* **WORK TO BE COMPLETED**
Please return only the lines from the one showing "Image resolution: width=690" to the end of the entries, keeping both ends and dropping every picture.

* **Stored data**
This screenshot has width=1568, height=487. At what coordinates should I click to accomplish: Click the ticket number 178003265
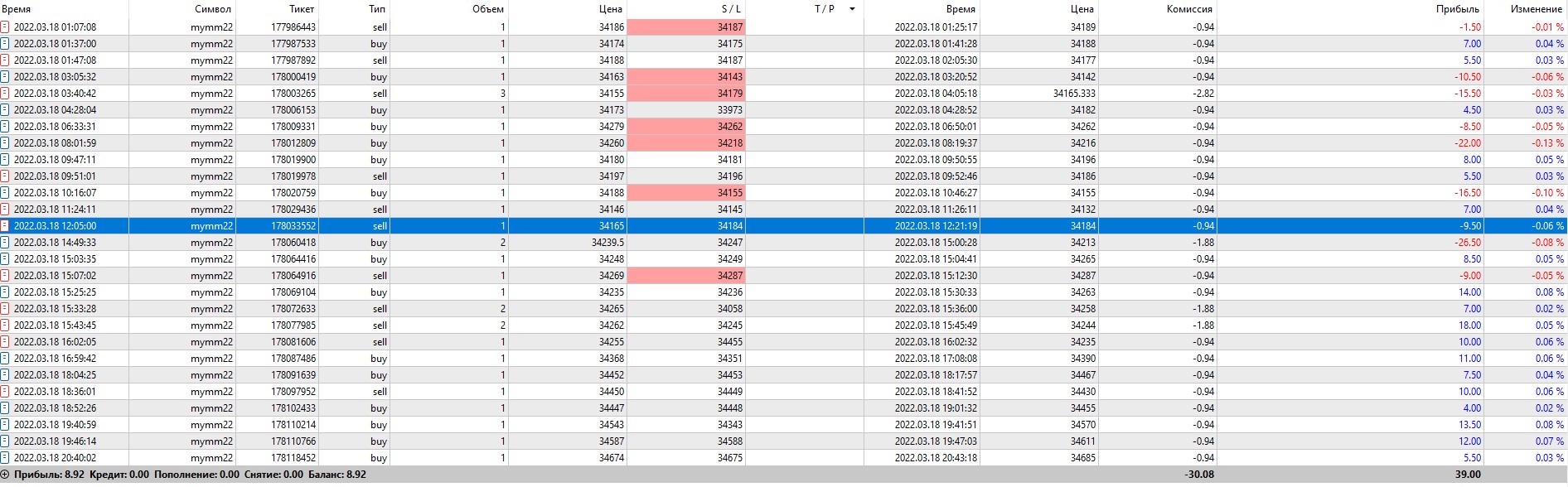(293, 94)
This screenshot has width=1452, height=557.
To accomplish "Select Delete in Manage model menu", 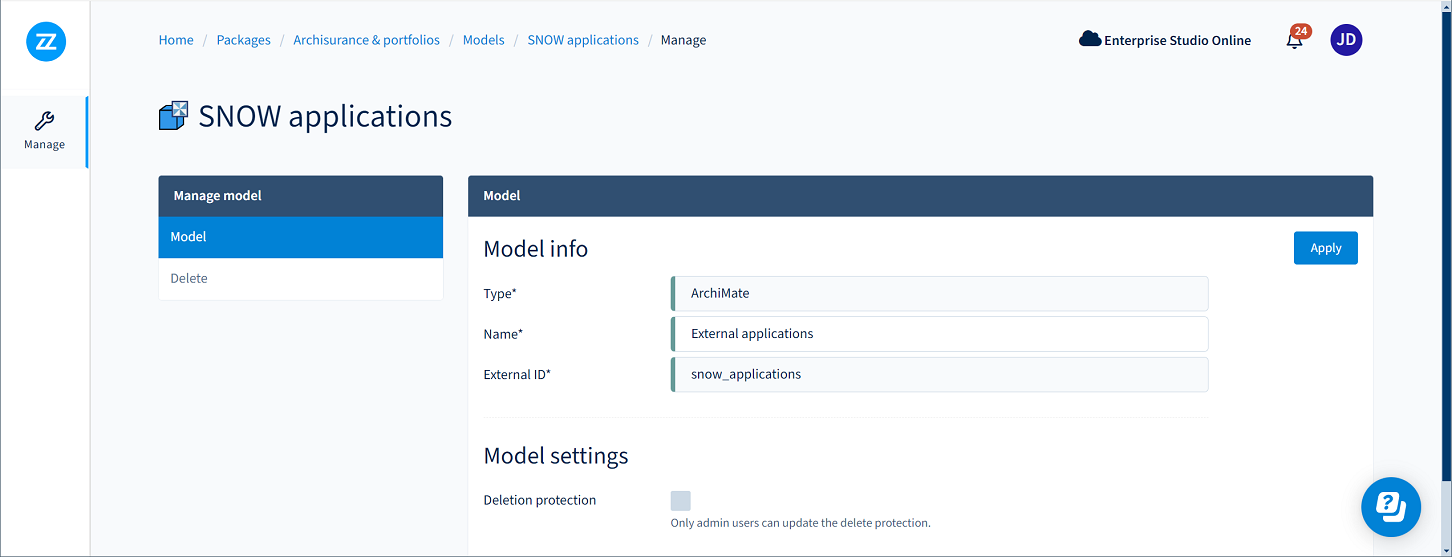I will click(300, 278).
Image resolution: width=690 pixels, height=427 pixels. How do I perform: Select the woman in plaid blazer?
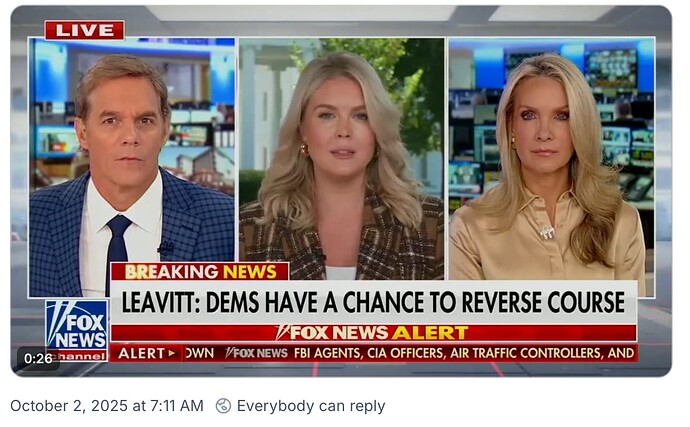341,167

* **RESULT OF THIS TASK**
Image resolution: width=690 pixels, height=427 pixels. How do I perform: Select the woman in plaid blazer?
341,167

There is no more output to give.